**Challenge:**
Which lines in the records below contain the string "Image", matching case? Pick out and copy each one.

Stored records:
[BEGIN]

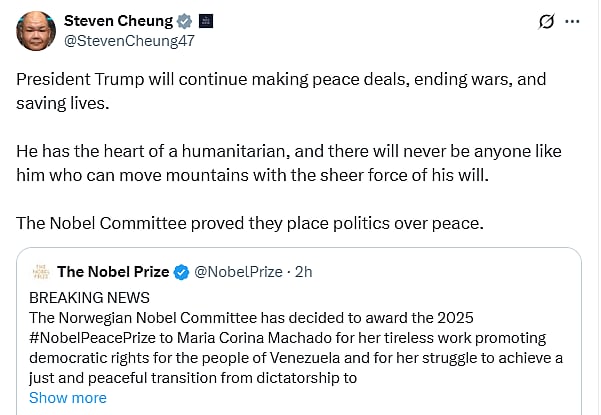Click the blue verified badge on Nobel Prize
The width and height of the screenshot is (601, 415).
tap(182, 271)
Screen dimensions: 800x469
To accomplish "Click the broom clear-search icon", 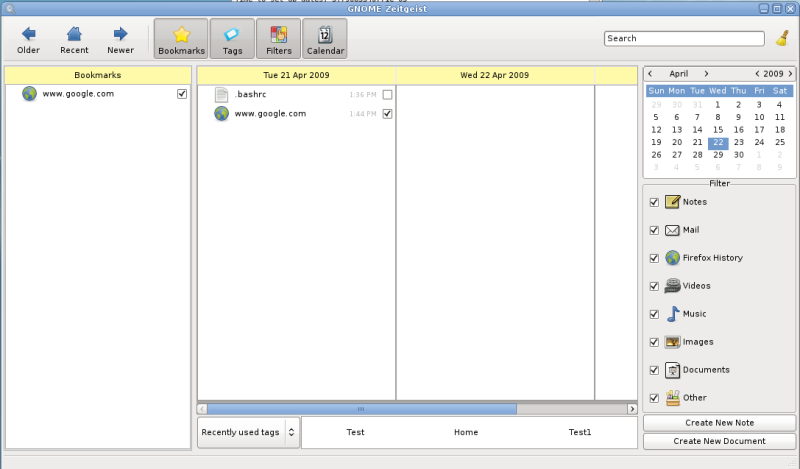I will tap(782, 39).
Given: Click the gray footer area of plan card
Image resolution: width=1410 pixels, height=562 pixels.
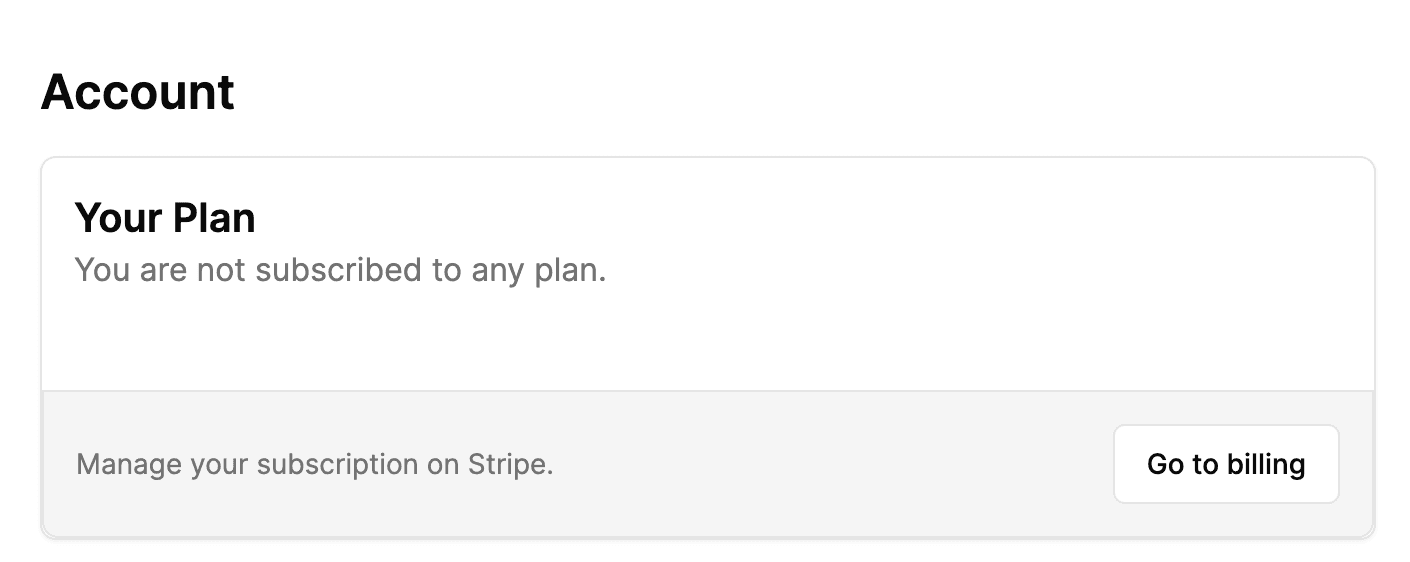Looking at the screenshot, I should 708,464.
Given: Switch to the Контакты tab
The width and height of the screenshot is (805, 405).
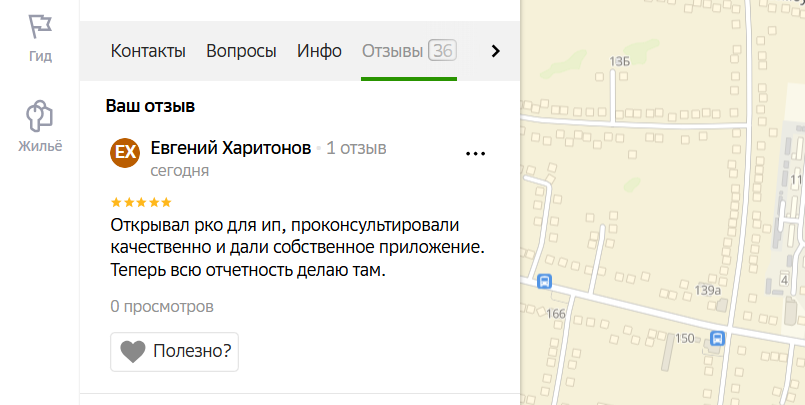Looking at the screenshot, I should point(148,51).
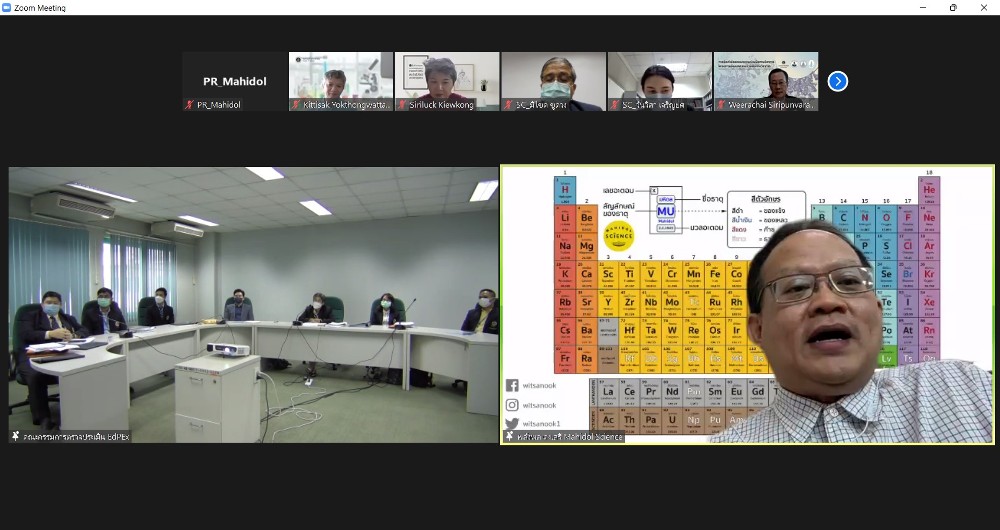Click the Facebook icon beside witsanook
Image resolution: width=1000 pixels, height=530 pixels.
coord(512,385)
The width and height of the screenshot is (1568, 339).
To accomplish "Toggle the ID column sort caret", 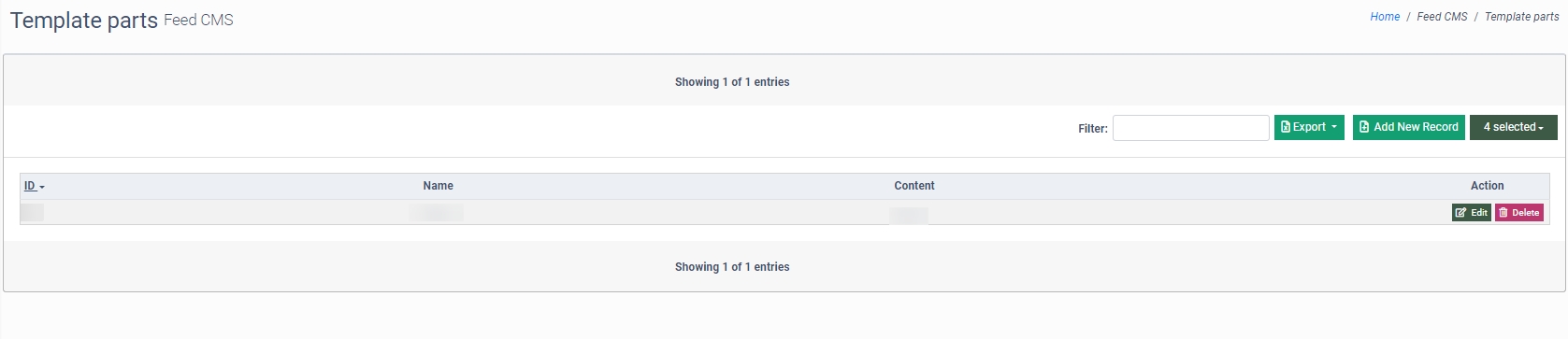I will tap(42, 187).
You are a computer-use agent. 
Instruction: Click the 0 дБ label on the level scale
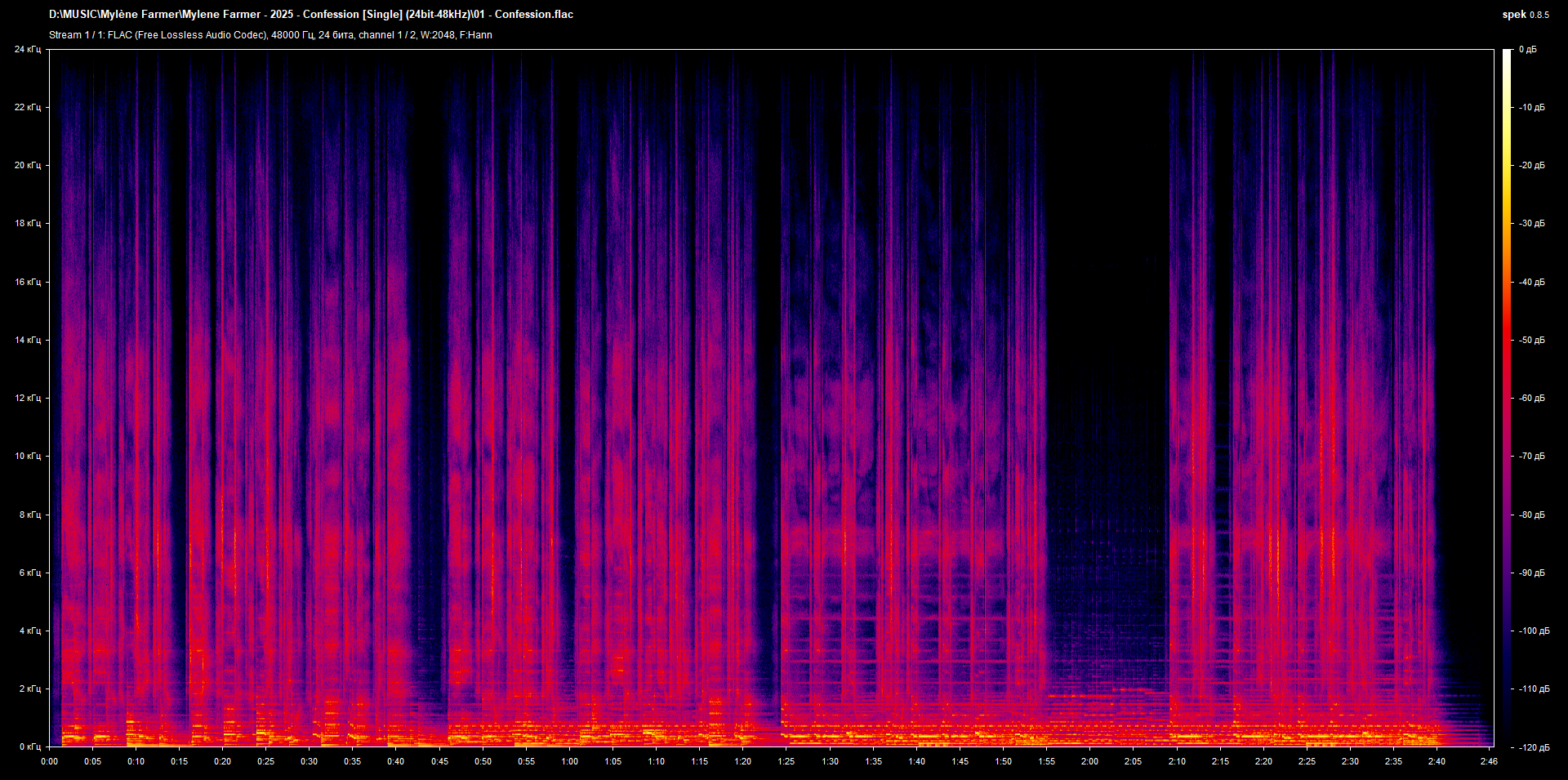click(x=1527, y=50)
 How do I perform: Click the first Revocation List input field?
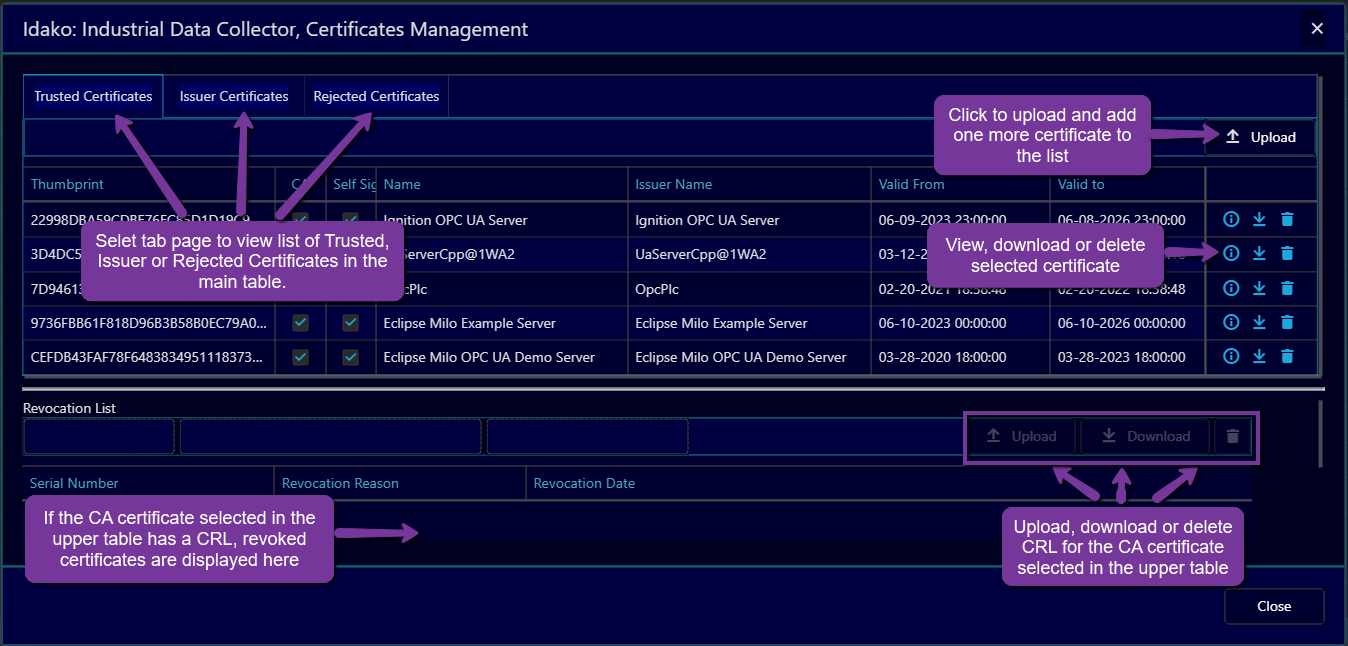(99, 436)
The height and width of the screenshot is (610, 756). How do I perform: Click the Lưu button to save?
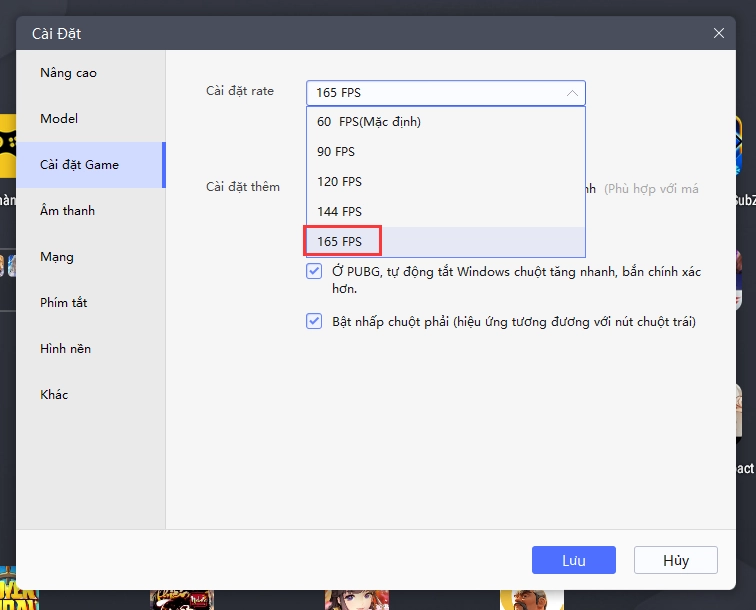(x=573, y=560)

[END]

**Reply:**
Image resolution: width=1410 pixels, height=562 pixels.
Image resolution: width=1000 pixels, height=530 pixels.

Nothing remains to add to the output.